Un cuento ya publicado, para pasar el rato.
Aquí lo puedes comprar en Amazon.
Y al final, también.
—Hola, buenas... —saludé con cierta efusividad, al entrar a aquel bazar oriental: tenía algo de prisa y mucho que comprar. El dependiente era, al parecer, mediano en todas sus características: de mediana altura, de mediana edad, y de mediana vista. Desde sus cansados ojos, me respondió con la mínima expresión:
—Hola.
—Voy a comprar algunas cosas. Si no le molesta, echo un vistazo... —susurré, sin haber acabado lo que en realidad tenía que ser mi frase: “y si no encuentro lo que busco, le pido ayuda”. Había decidido no añadir cosas obvias. “Ayudar”, pensé, “es precisamente el papel del dependiente”.

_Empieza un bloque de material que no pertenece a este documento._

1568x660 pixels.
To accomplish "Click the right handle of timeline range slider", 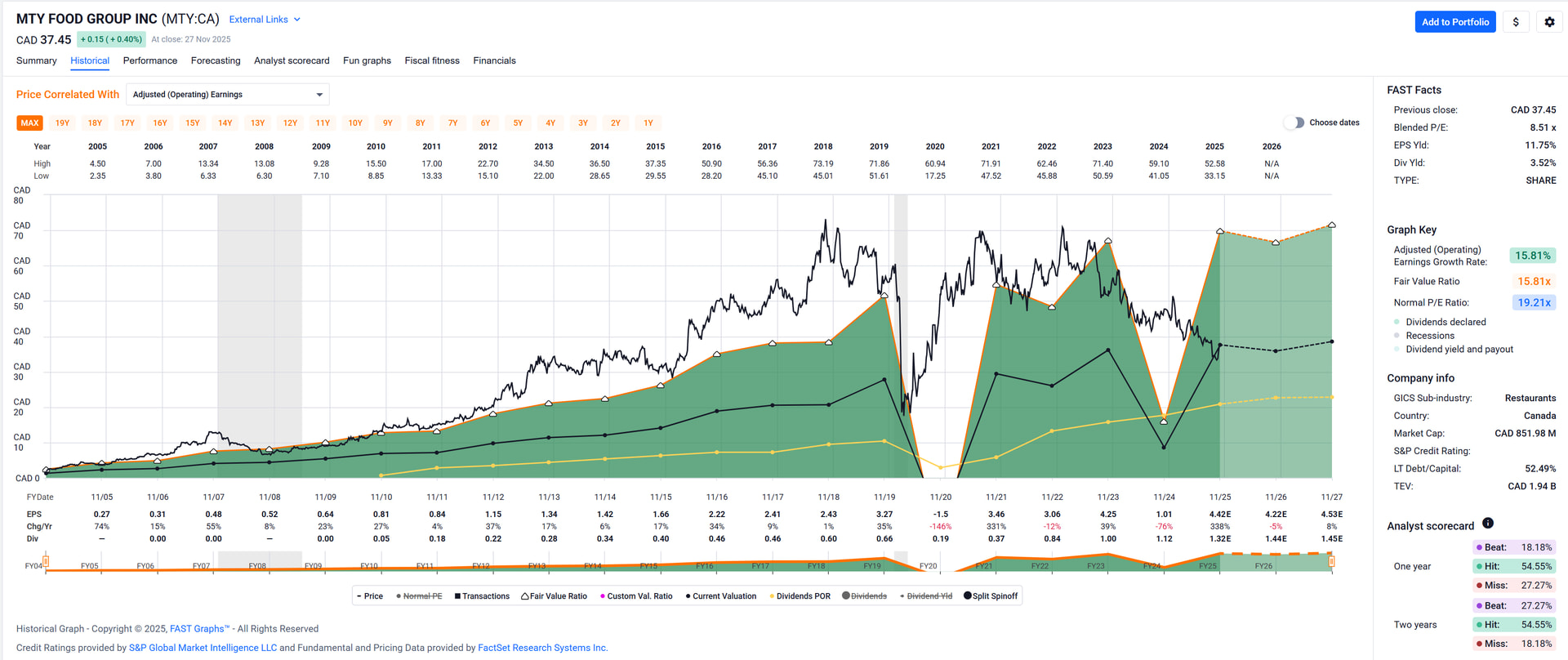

—Muy bien —respondió, siguiendo la regla del mínimo esfuerzo, que empezaba a parecerme común en ámbitos orientales.
“No te canses hablando, amigo, no...”, me dije, de modo imprudente. Lo cierto es que, como estaba a punto de comprobar, tras la frágil apariencia tan común y uniforme de aquel hombrecillo de rasgos asiáticos se escondía un espécimen humano de descomunal memoria, una calculadora con piernas y un prodigio de precisión lógico-económica. Creedme.
Porque, como no podía ser de otro modo en un establecimiento que, por lo reducido y repleto de todo tipo de cosas, más parecía el laberinto de Teseo y el minotauro que un negocio, llevaba un rato ya perdido, y seguía con las manos vacías.
—¡Oiga!
—¿Qué? —dijo el dependiente al instante, sin dejar de mirar su sudoku, como si hubiera estado esperando mi desconsolada petición de ayuda.
—¿Tienen..., ehhh...., es decir..., necesito para un regalo —me excusé, muy apurado, he de reconocer que me daba un poco de vergüenza lo que estaba a punto de pedirle, y no encontraba las palabras—, ¿hay en esta tienda... hummmm... ?
—¿Qué quiere? —respondió, impasible: parecía no entender mi situación—. Dígalo.
—Es que no encuentro nada de lo que...., bueno..., de lo que estoy buscando.
—Diga qué necesita. Dígalo.
—Claro. Sí. Necesito una bandeja...., una especie de bandeja..., o de reja....,
—Reja —dijo el chino, más con las cejas que con la voz.
—Sí: una reja de esas así pequeñas..., para aguantar el jabón de limpiarse las manos.
Tras un breve, pero incómodo y estúpido silencio, en que oí perfectamente los latidos de mi corazón, el dependiente dio cinco pasos, se agachó, cogió algo y me lo mostró:
—Esto.
—Sí —dije. Sin querer, su escueto modo de hablar se me había enganchado—. Gracias.
—Un euro diez.
—Es barato. Gracias.
—¿Qué más? —dijo, como si de un taquígrafo inanimado se tratara: parecía que mis muestras de agradecimiento no le habían llegado no ya al corazón, sino al oído mismo. “Tal vez”, pensé, “tenga prisa. Eso debe de ser”.
—¿Qué más?, sí... —respondí—. Pues necesito un pez de playa.
—Pez de playa.
—Bueno, un pez de los de plástico que... —e iba a seguir con mi ruda e inexacta descripción de aquellos moldes de plástico duro con que los chicos juegan en la playa, haciendo estatuas de arena mojada, compacta..., pero el chino ya me estaba enseñando los tres modelos que había:
—Hay colores. ¿Azul?
—Azul está bien, sí.
—¿Este? —preguntaba, sosteniendo uno del tamaño de un pan de quilo.
—Déjeme ver... Sí: ese está bien. ¿Cuánto...
—Ochenta céntimos. El grande, un euro diez.
Después de fingir algo parecido a una duda, o a un cálculo, respondí con seguridad y aplomo:
—Me quedo el pequeño.
—¿Qué más?
—Palillos.
—Palillos.
—Pero redondos —añadí, al verle ir tan decidido a un lugar desconocido para mí: no quería que se equivocara—, no de los chafados.
—¿Así? —dijo, con un gesto casi cómico. Me mostraba un pequeño cilindro lleno de palillos.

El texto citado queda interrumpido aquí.